*** EXTRACTED RECORDS ***
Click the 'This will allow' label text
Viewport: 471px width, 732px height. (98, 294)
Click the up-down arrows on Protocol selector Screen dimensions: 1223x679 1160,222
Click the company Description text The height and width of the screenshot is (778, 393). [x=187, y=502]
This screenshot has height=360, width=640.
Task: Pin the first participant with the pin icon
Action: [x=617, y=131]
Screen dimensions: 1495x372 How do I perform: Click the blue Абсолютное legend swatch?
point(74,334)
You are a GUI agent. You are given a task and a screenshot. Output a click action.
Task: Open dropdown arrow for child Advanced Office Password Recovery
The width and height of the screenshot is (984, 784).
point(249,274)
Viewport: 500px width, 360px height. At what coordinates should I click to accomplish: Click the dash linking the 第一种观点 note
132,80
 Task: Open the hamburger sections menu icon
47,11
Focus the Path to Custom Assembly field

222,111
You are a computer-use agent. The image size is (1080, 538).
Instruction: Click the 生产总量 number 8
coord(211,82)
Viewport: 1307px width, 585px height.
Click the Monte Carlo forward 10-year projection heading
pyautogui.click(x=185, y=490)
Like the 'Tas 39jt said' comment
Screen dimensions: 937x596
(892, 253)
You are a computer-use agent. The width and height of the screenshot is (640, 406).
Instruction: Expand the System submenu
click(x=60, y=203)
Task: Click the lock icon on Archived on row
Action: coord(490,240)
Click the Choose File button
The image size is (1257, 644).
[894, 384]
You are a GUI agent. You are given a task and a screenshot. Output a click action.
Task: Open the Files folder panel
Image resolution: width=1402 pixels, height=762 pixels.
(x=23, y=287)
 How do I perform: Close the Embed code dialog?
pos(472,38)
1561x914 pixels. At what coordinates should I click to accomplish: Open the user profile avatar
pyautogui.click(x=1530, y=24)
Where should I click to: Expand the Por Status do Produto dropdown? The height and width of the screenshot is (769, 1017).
*** End of EXTRACTED RECORDS ***
EXERCISE DETAILS - Your reply should hold all the entries, each repeated without a single change.

RESULT FOR THIS TASK -
Click the 'This will allow' label text
Viewport: 471px width, 732px height. (98, 294)
Click the up-down arrows on Protocol selector Screen dimensions: 1223x679 1160,222
Click the company Description text The height and width of the screenshot is (778, 393). [x=187, y=502]
This screenshot has height=360, width=640.
Task: Pin the first participant with the pin icon
Action: [x=617, y=131]
Screen dimensions: 1495x372 How do I perform: Click the blue Абсолютное legend swatch?
point(74,334)
You are a GUI agent. You are given a task and a screenshot. Output a click action.
Task: Open dropdown arrow for child Advanced Office Password Recovery
The width and height of the screenshot is (984, 784).
point(249,274)
Viewport: 500px width, 360px height. At what coordinates should I click to accomplish: Click the dash linking the 第一种观点 note
132,80
 Task: Open the hamburger sections menu icon
47,11
Focus the Path to Custom Assembly field

222,111
You are a computer-use agent. The image size is (1080, 538).
Instruction: Click the 生产总量 number 8
coord(211,82)
Viewport: 1307px width, 585px height.
Click the Monte Carlo forward 10-year projection heading
pyautogui.click(x=185, y=490)
Like the 'Tas 39jt said' comment
Screen dimensions: 937x596
(892, 253)
You are a computer-use agent. The width and height of the screenshot is (640, 406).
Instruction: Expand the System submenu
click(x=60, y=203)
Task: Click the lock icon on Archived on row
Action: coord(490,240)
Click the Choose File button
The image size is (1257, 644).
[894, 384]
You are a GUI agent. You are given a task and a screenshot. Output a click action.
Task: Open the Files folder panel
Image resolution: width=1402 pixels, height=762 pixels.
(x=23, y=287)
 How do I perform: Close the Embed code dialog?
pos(472,38)
1561x914 pixels. At what coordinates should I click to accomplish: Open the user profile avatar
pyautogui.click(x=1530, y=24)
Where should I click to: Expand the Por Status do Produto dropdown? The height and width of the screenshot is (769, 1017).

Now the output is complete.